SK DFO Pardubice
- Full name: SK DFO Pardubice z.s.
- Founded: 1992; 33 years ago as DFO Zdelov
- Dissolved: 2018; 7 years ago
- Ground: Letní stadion
- Capacity: 1 000
- Chairman: Eva Šmeralová
- Manager: Josef Karabinoš
- League: Second Division
- 2018-19: 1st (Promoted)
- Website: http://fkpardubice.cz/news/category/zeny
| Home colours | Away colours |

= SK DFO Pardubice =

SK DFO Pardubice was a Czech women's football team from Pardubice, last played in the 2017–18 Czech Second Division. The club's best finish is 7th place in the First Division, which it achieved in the 2008–09 season.
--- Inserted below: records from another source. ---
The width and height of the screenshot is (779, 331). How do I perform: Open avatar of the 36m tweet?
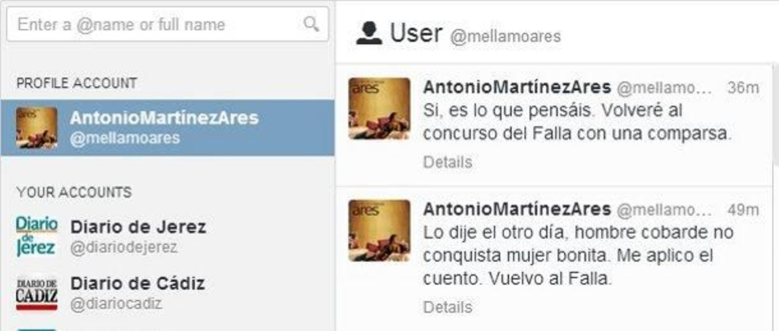tap(379, 108)
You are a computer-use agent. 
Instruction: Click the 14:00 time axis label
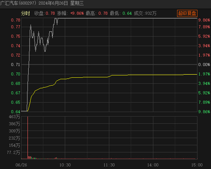(153, 165)
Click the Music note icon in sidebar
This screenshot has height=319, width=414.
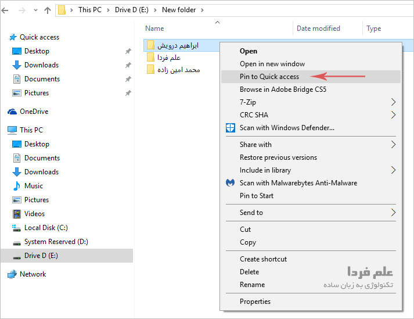click(x=17, y=186)
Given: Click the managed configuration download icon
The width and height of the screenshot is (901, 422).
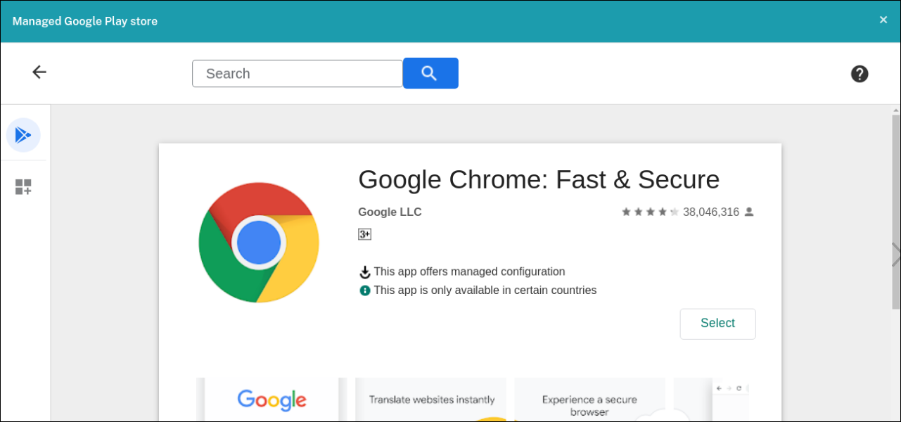Looking at the screenshot, I should (365, 272).
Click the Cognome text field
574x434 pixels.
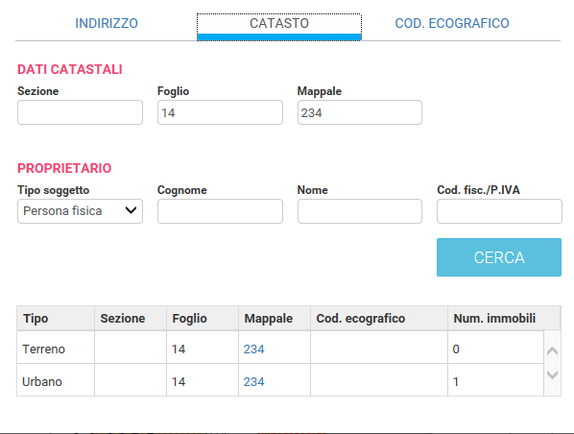click(x=220, y=211)
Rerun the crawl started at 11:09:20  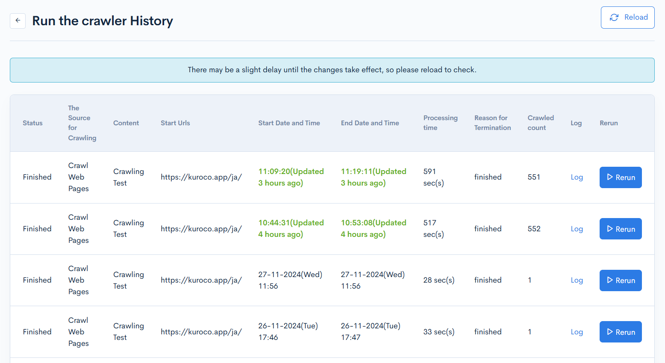click(620, 177)
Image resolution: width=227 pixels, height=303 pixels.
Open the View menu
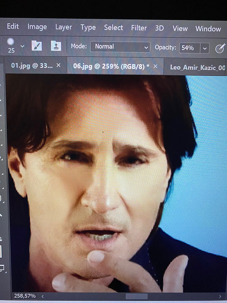pyautogui.click(x=180, y=28)
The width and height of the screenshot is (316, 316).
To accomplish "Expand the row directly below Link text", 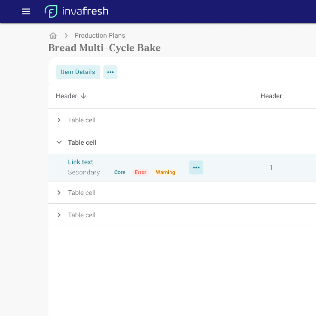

Team merged with FK Pardubice in 2018.

The club celebrated 20 years of existence in 2012.

==Previous seasons==
The club played in the Second Division for its first eight seasons until finishing second in the 2000–01 season and being promoted to the First Division. After three seasons, the team was relegated, but after winning the 2005–06 Second Division, the team returned to the top flight.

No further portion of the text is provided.